• _AIM OF THE EXERCISE_
Using the listing below, keep only the lines with the word "label" and copy them.

ENTRIES PROVIDED START

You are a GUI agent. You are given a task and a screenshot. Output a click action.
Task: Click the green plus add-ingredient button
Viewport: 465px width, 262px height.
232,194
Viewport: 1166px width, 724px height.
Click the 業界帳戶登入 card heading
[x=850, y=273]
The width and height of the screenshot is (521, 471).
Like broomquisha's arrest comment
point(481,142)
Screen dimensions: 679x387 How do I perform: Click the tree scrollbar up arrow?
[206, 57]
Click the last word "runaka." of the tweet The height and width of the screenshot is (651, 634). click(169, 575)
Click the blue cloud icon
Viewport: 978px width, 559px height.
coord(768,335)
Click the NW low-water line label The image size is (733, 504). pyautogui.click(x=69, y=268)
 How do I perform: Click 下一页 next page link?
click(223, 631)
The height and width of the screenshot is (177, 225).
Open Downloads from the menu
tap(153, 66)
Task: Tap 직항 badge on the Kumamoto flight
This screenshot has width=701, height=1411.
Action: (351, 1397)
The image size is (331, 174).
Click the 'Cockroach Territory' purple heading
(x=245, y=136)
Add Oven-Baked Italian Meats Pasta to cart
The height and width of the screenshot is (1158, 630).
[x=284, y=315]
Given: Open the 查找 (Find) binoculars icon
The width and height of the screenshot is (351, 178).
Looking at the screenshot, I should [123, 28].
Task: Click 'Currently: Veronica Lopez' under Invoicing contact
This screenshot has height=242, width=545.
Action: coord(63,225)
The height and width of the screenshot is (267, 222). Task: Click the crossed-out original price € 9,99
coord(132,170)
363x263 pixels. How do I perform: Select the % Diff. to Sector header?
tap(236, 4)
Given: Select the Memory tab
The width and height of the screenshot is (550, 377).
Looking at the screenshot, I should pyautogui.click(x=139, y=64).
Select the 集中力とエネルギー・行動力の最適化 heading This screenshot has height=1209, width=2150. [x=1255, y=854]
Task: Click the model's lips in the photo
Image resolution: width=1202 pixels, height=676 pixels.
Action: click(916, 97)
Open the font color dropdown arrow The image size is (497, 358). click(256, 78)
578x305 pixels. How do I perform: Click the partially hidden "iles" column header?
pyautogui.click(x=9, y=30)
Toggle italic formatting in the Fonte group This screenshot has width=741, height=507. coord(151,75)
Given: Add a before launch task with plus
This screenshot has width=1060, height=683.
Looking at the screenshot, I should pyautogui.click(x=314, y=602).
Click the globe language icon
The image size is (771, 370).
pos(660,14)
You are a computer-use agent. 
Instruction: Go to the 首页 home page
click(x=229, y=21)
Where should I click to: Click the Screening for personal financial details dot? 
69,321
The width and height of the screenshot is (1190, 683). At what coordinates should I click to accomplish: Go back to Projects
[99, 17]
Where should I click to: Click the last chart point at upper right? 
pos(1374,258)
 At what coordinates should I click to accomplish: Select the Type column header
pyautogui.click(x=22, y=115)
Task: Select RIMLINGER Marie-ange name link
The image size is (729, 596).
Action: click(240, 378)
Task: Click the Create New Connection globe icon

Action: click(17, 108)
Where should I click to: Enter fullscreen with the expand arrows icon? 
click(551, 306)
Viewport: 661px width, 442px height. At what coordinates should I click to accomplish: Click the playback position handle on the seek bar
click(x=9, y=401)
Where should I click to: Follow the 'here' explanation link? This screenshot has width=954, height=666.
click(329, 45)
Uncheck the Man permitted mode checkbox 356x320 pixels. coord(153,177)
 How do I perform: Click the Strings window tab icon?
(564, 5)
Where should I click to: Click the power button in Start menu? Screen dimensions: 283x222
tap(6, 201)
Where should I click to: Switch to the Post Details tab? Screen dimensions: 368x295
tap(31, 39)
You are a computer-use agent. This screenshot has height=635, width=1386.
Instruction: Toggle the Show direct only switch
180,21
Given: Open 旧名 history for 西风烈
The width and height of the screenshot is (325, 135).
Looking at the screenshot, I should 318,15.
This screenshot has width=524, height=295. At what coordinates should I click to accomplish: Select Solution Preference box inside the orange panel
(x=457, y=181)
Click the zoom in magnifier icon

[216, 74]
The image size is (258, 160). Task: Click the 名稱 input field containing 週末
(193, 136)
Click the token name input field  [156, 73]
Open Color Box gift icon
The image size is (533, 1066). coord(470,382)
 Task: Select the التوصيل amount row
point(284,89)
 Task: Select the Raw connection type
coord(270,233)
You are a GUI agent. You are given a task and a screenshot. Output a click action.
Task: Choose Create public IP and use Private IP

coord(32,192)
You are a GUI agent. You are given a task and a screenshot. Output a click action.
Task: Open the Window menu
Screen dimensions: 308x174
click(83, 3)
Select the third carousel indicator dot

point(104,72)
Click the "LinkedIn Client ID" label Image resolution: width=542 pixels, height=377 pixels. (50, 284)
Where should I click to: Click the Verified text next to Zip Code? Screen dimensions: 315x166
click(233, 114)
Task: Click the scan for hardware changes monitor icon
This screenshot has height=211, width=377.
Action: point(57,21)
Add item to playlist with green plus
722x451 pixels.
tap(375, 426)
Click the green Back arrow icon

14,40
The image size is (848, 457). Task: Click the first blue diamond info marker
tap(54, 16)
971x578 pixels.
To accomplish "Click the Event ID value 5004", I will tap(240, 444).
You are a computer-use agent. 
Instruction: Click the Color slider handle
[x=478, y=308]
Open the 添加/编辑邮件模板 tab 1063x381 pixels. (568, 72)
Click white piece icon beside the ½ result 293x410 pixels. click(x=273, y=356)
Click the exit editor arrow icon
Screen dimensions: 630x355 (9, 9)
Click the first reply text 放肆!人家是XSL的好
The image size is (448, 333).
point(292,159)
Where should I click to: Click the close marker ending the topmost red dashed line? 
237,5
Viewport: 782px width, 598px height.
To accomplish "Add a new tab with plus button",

ENTRIES PROVIDED END

• _RESULT BELOW_
Click the NW low-water line label The image size is (733, 504). pyautogui.click(x=69, y=268)
Click the "LinkedIn Client ID" label Image resolution: width=542 pixels, height=377 pixels. (50, 284)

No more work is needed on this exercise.